It’s been precisely one month since Angus Brown, chef at Octopus Bar, left Atlanta for a culinary adventure that started in Vietnam and will include stints in Japan and Cambodia. Nhan Le, Brown’s partner at Octopus Bar, has been holding down the fort since Brown’s departure. Brown lucked out with the connections—Le’s family has hosted him, along with the cousin of Lanie Vu, proprietor of Dumpling Girl stands at East Atlanta and Grant Park farmers markets.
A quarter of the way into his four-month trip, Brown has cooked in three restaurants throughout Ho Chi Minh City and Hue, motorbiked through bustling streets with backpack and knives in tow, and eaten fresh street food dishes bound to make any fan of Octopus Bar swoon. Tapping away from his iPhone, Brown emailed updates of his trip so far. In addition to the fun forays he’s made in Vietnam, Brown will soon head to Japan, where he’ll spend some time at the Tsukiji fish market, as seen in the gorgeous and popular food documentary Jiro Dreams of Sushi. The only thing keeping serious envy in check is the knowledge Brown will be coming home soon, sharing all he’s learned with the rest of us.

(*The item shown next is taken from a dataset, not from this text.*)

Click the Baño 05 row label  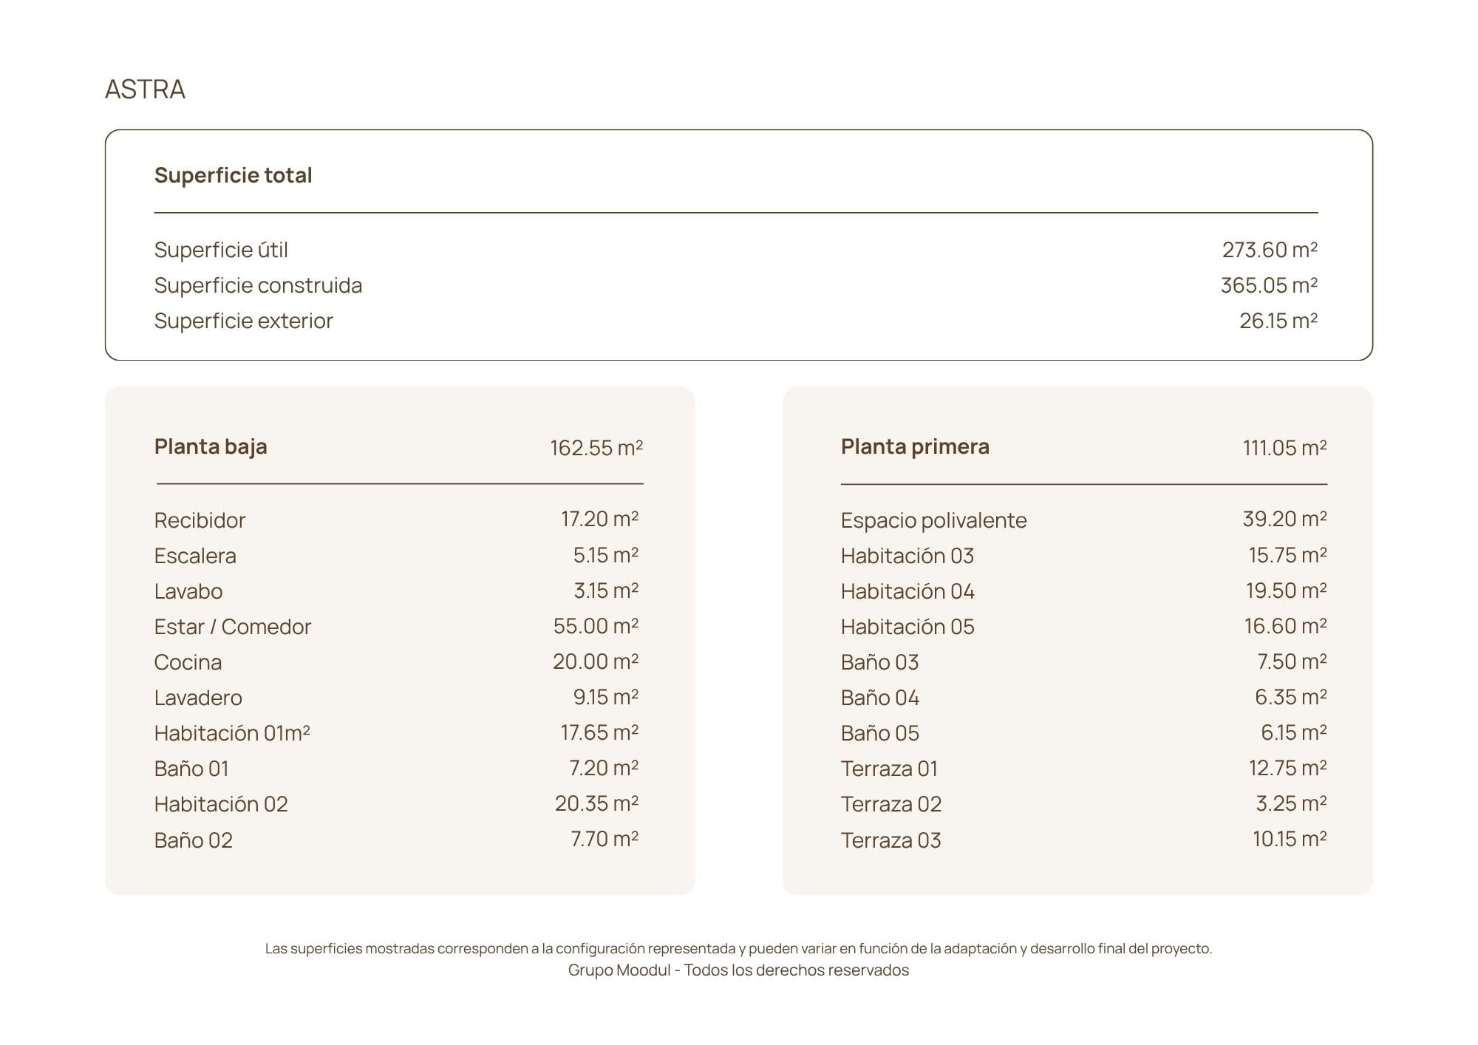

So you got off the plane—and then? The first question Hau (Lanie’s cousin) asked me was if I was hungry. I was starving. He took me to an amazing pho place—a very subtle broth with perfect noodles and all the fixings.
What were your initial impressions of the Ho Chi Minh City? It was a bustling city center with food, electronics, fruit, massage—anything and just about everything. I found an amazing chicken and noodle soup with liver that had grilled chicken on the side with dried, fried shallots and salad—just three bucks. I knew I was going to fit right in. I had this fish soup with tiny fried fish, river crab, peppered and slightly dried fish. I wanted to try durian [a southeast Asian fruit known for emitting a sweet, yet pungent aroma] so Hau took me to a street where that is all they sell. It was amazing. It’s like sweet banana and stinky French cheese pudding combined, two of my favorite flavors.

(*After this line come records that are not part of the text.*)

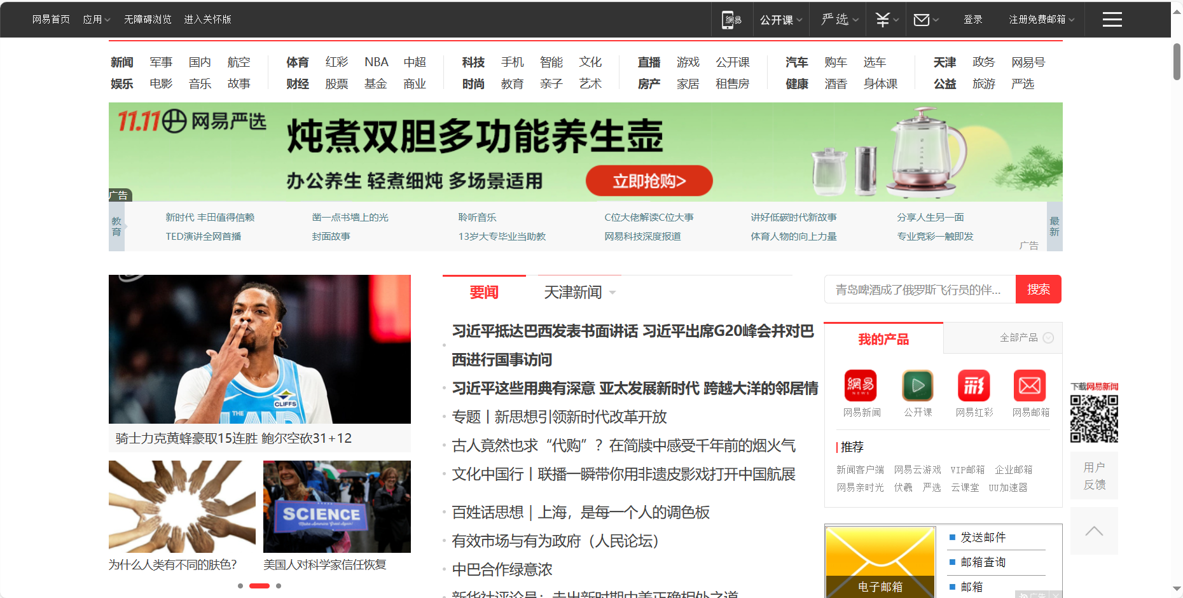Click the search input field
The height and width of the screenshot is (598, 1183).
(920, 289)
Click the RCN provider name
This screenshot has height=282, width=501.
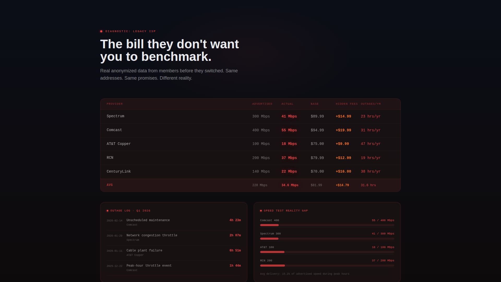pos(110,158)
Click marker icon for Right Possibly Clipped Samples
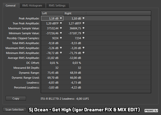The width and height of the screenshot is (161, 115). coord(83,38)
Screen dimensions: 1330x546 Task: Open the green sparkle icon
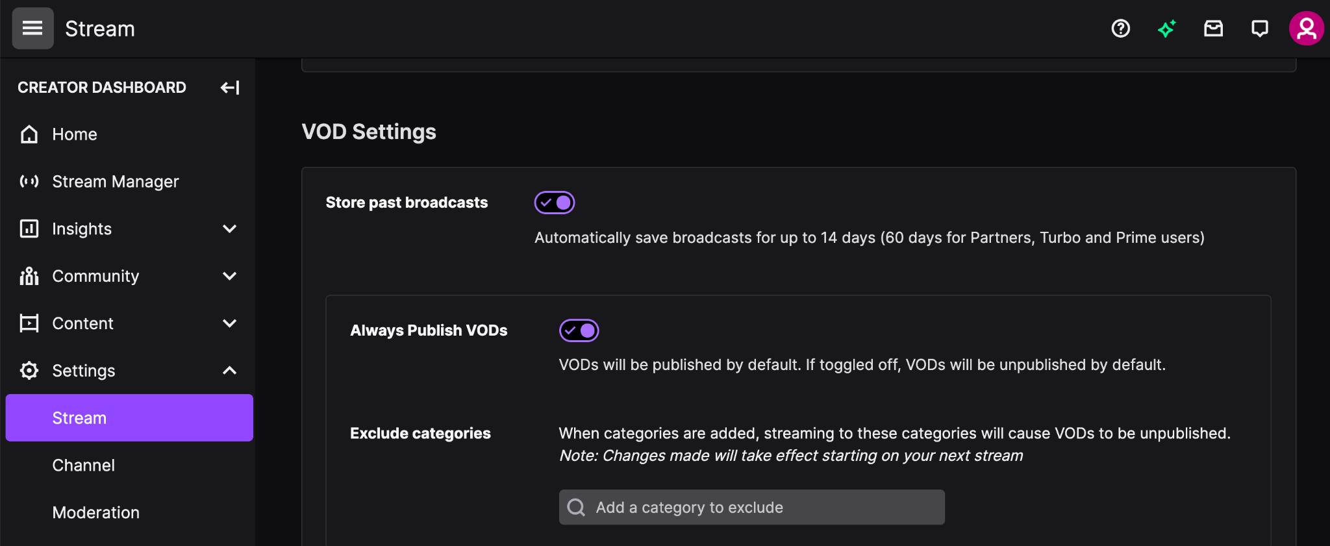pos(1167,29)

What part of the country are you in now? I am currently in Hue after being in Ho Chi Minh City for a few weeks. It was a 12-hour train ride. Hue is supposedly the food capital of Vietnam. Nhan’s family feeds me quite often here, and the food is great—dishes like caramelized fish hot pots, steamed fish with herbs and rice papers, snails with lemongrass and chili, amazing banh mi, clam congee with dried shallots. Banh khoai [Hue pancake], banh Tom [sweet potato shrimp fritters], banh beo [steamed rice cake], banh bot loc [shrimp and pork dumplings], bun Bo gio heo [beef and pork knuckle soup], fermented fish sauce.
Next up on the travel agenda? On Monday I will go to Hanoi and then Cat Ba Island for a few days, then back to Ho Chi Minh City before Japan for a little less than a month. I will be doing some private chef work for a family in Japan. I am really looking forward to my tour of the Tsukiji fish market and tuna auction. I also have the opportunity to go to eat at Sukiyabashi Jiro and Sushi Sawada in Tokyo. In Kyoto, I’ll eat at Sojiki Nakahigashi, a restaurant where the chef forages many of the ingredients himself. I am bringing my knives and will try to work anywhere they’ll accept me in the kitchen.

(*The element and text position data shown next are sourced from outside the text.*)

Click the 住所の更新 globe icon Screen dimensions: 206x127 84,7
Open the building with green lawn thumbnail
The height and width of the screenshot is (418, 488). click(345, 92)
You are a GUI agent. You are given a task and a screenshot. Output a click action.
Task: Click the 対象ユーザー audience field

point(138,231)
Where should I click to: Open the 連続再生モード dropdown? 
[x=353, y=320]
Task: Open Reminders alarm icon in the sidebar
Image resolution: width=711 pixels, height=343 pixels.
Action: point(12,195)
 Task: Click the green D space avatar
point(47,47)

And then? After Japan, I’ll go to the Mekong Delta then Phu Quoc island where the highest quality fish sauce is made. Then Sihanoukville and Phnom Penh in Cambodia. The whole trip is four months. I wish it could be longer but since we [at Octopus] are looking for a full-time space, I need to get back.
Has anything surprised you about Vietnamese cooking over there in the motherland? Everything is purchased daily, most places have no refrigeration. There are also many delicate things—I really like the use of the banana flower. Cut paper thin, it is a great ingredient for salads. I also like the vegetable gia, which I had never seen before. It’s like an earthy arugula cilantro. I’ve sent gia and chili seeds to our farmer for Octopus, Hudson Rouse. I’m excited to see if they will grow in Georgia.
What’s an average day look like for you now? Every day is different. I wake up at 6 a.m. to go to the market to see the real action. I have been running and exercising a lot, which I never had time to do when I was at Octopus. The days I work, I am in the kitchen for 8 hours or so then go and have beers with my many friends I’ve made here. The days I just chill, I usually have lunch with my farmer friend Chung and we go to the countryside and drink rice moonshine and listen to him play guitar. I feel like I wake up in an amazing dream everyday.